The approach given there is pretty good for a naive approach. Are you running into an issue, or are you just looking for other approaches?
 
Last edited:
A bit of advice about the code presented in that tutorial: It's a good approach when you running on only a single server. When your application needs to scale out to running on multiple machines, you'll need to re-think the use of that static ConcurrentDictionary<>. Recall that static variables are only in the memory of the app pool. Since you'll have app pools running on your code on multiple machines, how will you get this shared state to go across machines? The old approach was to use AppFabric, but MS has abandoned that.

I just realized, even on the single server, there is an issue with that throttling approach given there. If the sys admin performs an IISReset, or if somebody manages to crash the app pool, then a brand new instance of the app pool will be started up. New instance means that the past never happened so anybody who had exceeded their limits previously doesn't look like they exceeded their limits.

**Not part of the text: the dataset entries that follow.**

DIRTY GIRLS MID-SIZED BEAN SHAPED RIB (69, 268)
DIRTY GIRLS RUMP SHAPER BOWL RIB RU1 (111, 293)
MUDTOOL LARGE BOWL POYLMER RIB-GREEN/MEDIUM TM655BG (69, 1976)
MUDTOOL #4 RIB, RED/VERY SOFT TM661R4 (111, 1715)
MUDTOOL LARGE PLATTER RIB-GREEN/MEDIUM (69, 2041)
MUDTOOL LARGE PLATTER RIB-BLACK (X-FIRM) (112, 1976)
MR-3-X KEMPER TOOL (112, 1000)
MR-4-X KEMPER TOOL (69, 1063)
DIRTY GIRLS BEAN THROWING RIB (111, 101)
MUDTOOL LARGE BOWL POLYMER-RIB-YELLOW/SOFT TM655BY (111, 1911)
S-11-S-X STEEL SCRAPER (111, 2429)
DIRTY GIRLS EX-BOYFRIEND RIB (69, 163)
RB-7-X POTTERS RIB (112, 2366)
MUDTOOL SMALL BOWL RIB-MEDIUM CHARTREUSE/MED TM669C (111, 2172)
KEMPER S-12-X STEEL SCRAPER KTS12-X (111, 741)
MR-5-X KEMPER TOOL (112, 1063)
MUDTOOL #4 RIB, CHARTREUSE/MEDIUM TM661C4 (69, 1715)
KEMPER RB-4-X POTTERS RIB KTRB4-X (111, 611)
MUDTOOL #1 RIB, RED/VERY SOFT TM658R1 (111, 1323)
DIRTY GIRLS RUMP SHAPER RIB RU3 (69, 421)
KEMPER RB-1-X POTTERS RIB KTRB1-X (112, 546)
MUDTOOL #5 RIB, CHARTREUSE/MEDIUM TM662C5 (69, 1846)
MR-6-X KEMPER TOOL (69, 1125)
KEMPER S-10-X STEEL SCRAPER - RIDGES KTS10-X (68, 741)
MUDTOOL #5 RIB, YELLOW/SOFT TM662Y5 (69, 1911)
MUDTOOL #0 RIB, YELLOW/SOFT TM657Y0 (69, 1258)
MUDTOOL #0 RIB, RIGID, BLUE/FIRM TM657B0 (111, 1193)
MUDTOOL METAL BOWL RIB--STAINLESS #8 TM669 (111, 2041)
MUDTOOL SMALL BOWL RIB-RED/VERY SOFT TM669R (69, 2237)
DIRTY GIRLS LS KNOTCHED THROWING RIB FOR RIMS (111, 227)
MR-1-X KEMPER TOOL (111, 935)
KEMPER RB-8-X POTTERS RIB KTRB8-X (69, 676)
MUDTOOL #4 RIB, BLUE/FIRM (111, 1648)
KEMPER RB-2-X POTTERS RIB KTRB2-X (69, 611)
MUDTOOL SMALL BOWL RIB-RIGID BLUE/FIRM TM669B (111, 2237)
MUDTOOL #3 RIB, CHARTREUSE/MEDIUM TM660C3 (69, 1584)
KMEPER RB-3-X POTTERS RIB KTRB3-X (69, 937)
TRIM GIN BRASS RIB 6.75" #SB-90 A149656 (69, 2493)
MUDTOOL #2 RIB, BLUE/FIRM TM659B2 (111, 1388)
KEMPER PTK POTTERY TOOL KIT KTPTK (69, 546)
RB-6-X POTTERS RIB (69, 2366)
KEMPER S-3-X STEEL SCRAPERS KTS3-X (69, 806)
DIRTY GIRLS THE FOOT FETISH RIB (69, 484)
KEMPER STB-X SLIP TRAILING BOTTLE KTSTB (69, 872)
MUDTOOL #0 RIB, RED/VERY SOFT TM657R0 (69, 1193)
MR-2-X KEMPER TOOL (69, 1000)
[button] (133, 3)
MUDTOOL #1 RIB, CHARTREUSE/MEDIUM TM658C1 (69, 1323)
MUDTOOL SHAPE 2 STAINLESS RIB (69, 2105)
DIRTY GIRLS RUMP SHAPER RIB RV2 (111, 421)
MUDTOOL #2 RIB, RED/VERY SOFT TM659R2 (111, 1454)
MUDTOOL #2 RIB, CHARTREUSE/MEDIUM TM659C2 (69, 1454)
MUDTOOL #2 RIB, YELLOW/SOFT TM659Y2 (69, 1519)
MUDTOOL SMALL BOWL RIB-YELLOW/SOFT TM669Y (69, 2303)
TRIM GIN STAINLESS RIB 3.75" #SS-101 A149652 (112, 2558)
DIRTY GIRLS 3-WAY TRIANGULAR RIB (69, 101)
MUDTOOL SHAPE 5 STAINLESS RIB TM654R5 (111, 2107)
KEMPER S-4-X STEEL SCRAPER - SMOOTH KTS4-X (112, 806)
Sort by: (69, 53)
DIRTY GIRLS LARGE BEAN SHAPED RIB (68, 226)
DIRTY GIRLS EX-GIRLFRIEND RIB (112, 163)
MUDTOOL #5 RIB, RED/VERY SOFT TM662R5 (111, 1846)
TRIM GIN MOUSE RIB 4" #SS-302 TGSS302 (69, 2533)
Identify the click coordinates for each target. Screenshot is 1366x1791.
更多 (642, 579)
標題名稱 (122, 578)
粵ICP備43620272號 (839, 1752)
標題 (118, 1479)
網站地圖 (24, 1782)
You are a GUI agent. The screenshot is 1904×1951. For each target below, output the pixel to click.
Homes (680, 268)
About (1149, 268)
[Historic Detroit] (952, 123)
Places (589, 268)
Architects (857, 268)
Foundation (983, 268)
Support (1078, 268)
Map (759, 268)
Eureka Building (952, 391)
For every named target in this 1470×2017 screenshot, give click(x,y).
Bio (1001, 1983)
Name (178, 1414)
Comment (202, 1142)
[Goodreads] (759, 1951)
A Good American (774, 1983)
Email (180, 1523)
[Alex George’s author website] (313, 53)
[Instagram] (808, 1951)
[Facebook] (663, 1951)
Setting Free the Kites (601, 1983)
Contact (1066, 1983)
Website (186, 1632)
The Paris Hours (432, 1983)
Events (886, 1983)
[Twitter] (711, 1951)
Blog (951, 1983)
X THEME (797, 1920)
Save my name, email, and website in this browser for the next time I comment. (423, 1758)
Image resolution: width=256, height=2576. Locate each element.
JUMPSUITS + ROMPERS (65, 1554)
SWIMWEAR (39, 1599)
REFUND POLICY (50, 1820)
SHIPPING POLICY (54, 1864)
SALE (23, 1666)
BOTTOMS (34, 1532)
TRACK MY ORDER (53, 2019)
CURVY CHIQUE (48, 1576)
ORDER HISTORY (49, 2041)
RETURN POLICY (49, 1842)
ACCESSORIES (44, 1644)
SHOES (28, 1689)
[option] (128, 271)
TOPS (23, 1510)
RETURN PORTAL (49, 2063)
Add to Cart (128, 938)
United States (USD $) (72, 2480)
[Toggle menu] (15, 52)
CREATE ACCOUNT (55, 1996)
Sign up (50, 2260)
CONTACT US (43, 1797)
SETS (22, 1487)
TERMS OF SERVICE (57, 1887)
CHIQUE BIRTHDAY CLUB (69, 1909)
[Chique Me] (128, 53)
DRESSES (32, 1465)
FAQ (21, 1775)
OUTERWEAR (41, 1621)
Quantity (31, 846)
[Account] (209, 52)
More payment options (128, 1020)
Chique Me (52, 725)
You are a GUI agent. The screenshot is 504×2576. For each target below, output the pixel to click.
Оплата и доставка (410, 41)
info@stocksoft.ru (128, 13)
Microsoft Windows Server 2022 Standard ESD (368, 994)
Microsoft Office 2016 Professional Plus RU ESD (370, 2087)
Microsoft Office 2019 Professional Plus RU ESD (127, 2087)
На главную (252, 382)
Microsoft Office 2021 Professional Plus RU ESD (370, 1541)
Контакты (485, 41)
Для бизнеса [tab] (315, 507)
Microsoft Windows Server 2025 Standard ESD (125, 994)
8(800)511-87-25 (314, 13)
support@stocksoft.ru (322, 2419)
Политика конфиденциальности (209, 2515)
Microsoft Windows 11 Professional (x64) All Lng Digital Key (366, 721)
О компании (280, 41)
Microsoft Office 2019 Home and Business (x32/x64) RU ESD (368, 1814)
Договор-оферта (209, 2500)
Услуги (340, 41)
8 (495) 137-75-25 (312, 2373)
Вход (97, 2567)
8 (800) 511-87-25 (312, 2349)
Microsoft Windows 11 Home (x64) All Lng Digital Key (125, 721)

As for the daily total throttling, the best durable way to do this check is to actually recompute the totals from your database. Trying to keep this in memory is prone to error. Like as I mentioned above, consider the IISReset or application crash. Also consider that IIS's default settings is to spin down an app pool if it's been idle for 20 minutes. So any daily total you may have in memory will be lost when the app pool is shutdown. You'll need no recompute anywhich way. Yes, you could cut down on the database hits by doing some in memory caching, but you'll need to balance this out with the complexity this will add to your code.
 
@Skydiver thank you for your reply.

A bit of advice about the code presented in that tutorial: It's a good approach when you running on only a single server. When your application needs to scale out to running on multiple machines, you'll need to re-think the use of that static ConcurrentDictionary<>. Recall that static variables are only in the memory of the app pool. Since you'll have app pools running on your code on multiple machines, how will you get this shared state to go across machines? The old approach was to use AppFabric, but MS has abandoned that.

For now, it is running on a single server. What should I use in the future if I have more than one server?

I just realized, even on the single server, there is an issue with that throttling approach given there. If the sys admin performs an IISReset, or if somebody manages to crash the app pool, then a brand new instance of the app pool will be started up. New instance means that the past never happened so anybody who had exceeded their limits previously doesn't look like they exceeded their limits

I already accepted this risk.
 
Redis seems to be the popular solution for farm wide communication of state. I recall when memcached used to be king. That may entail more headaches getting this configured, but if your applications reaches that point of needing to scale out instead of scale up, you might be able to afford to time and complexity of setting this up.

But if you want something more traditional, look at ASP.NET session state as a way to communicate state across the farm. You'll want the non-inproc memory session state implementations like SQL, or a state server, or AppFabric, etc.
 
Thank you @Skydiver. I am using a Windows 2012 web server and SQL database server. Since I don't know about Redis, would you please tell me how can I use Redis in my situation? I read some articles but couldn't figure out.
 
My recommendation is not to cross the bridge until you get there. If you are on a single machine platform keep your current throttling approach. Just leave something in your backlog saying that throttling needs to be re-visited when the system needs to be scaled out.